スマホなら、問い合わせボタンを画面最下部などに設置して、スクロールに追従するようにするのも良いです。
1-4-2.問い合わせ後の流れも明示する
問い合わせ後、どのような対応があるのか明示しておくと良いでしょう。
「折り返しのご連絡は2日以内にいたします」
「自動返信メールを送っています」
など、利用者が安心できる仕組みを作ることで、問い合わせのハードルが下がります。
2.Googleビジネスプロフィール(Googleマップ)の活用
2-1. Googleビジネスプロフィールとは
Google検索やGoogleマップ上に事業所の情報が表示される、無料の公式サービスが「Googleビジネスプロフィール」です。
訪問看護ステーションにおいては、自宅から近くの在宅医療サービスを探している方に、自社を見つけてもらいやすくなる大きなメリットがあります。
訪問サービス型の事業でも、Googleビジネスプロフィールに登録できます。
2-2.地域密着の訪問看護にとって地図表示は有利
Googleマップを使って、近所の訪問看護ステーションを探す方は少なくありません。
「訪問看護 地域名」
「在宅医療 地域名」
で検索されたときに、ビジネスプロフィールが表示されるようにしておきましょう。
2-3.無料で利用できる強力な集客ツール
予算が限られる事業所でも、Googleビジネスプロフィールなら「登録無料」で始められます。
設定も比較的カンタンなので、デジタルに苦手意識がある方にこそおすすめです。
2-4.基本的な設定の手順
2-4-1.Googleアカウントの取得
すでにGmailアドレスなどをお持ちの場合は、そのアカウントでOK。持っていない場合はGoogleアカウントを作成しましょう。
2-4-2.ビジネス情報の登録
ビジネス名、住所、電話番号、営業時間、カテゴリー(「訪問看護ステーション」など)を正確に入力します。
ホームページのURLを登録できる欄があるので、忘れずに設定しましょう。
2-4-3.オーナー確認(ビジネスの所有権確認)
郵送でのハガキに記載されたコード入力や電話認証などで、実際にその事業所の関係者であることを証明します。
Googleからの確認方法は多様化しており、登録条件によっては、スマホで動画撮影を求められることもあります。
2-4-4.写真・サービス情報の充実
外観写真やスタッフの写真、サービス内容の詳細などをこまめにアップデートし、魅力的なプロフィールに仕上げます。
2-5.口コミ・レビューへの対応
Googleビジネスプロフィールには「口コミ・レビュー機能」があり、実際にサービスを利用した方が評価やコメントを投稿できます。
ここでの評価は、地域内での信頼度に大きく影響します。
良い口コミをいかに増やすかが、集客にも影響します。
2-5-1.好意的な口コミに感謝を伝える
口コミにはすべて返信しましょう。
「貴重なレビューをいただきありがとうございます。
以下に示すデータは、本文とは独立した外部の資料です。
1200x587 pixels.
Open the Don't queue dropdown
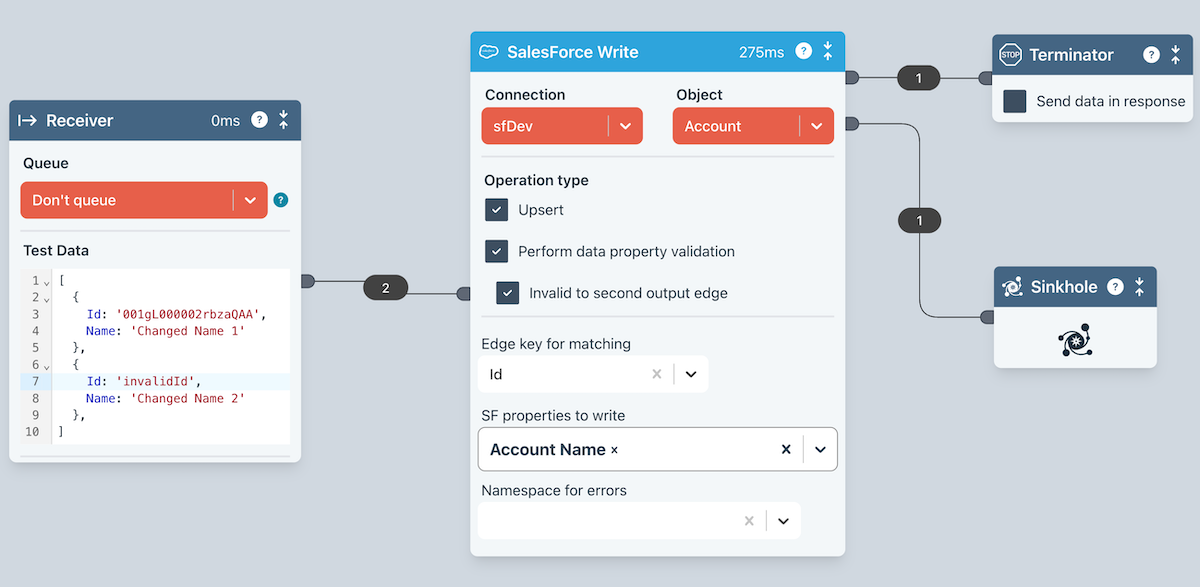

今後もより良い看護サービスを提供できるよう努めてまいります」
といった返信をするだけでも好印象につながります。
2-5-2.低評価には冷静かつ真摯な対応を
悪い評価に感情的に反応するとイメージダウンにつながりかねません。
内容を確認して改善策があれば説明し、丁寧に謝罪・対応する姿勢を見せることが大切です。
Googleマップは集客のチャンスが詰まっています。誰でもできる方法を徹底解説。
2-6.投稿機能を活用する
Googleビジネスプロフィールには「お知らせ」機能があり、イベント告知や新サービスの紹介などを無料で掲載できます。
2-6-1.定期的な投稿で最新情報をアピール
スタッフの研修報告や勉強会、医療・介護イベントへの参加予定などを定期的に投稿すると「活動しているステーション」という印象を与えられます。
2-6-3.ホームページやSNSへのリンクを貼る
投稿の詳細を読むためのリンク先をホームページのブログやSNS投稿に設定しておけば、アクセス数の向上につなげられます。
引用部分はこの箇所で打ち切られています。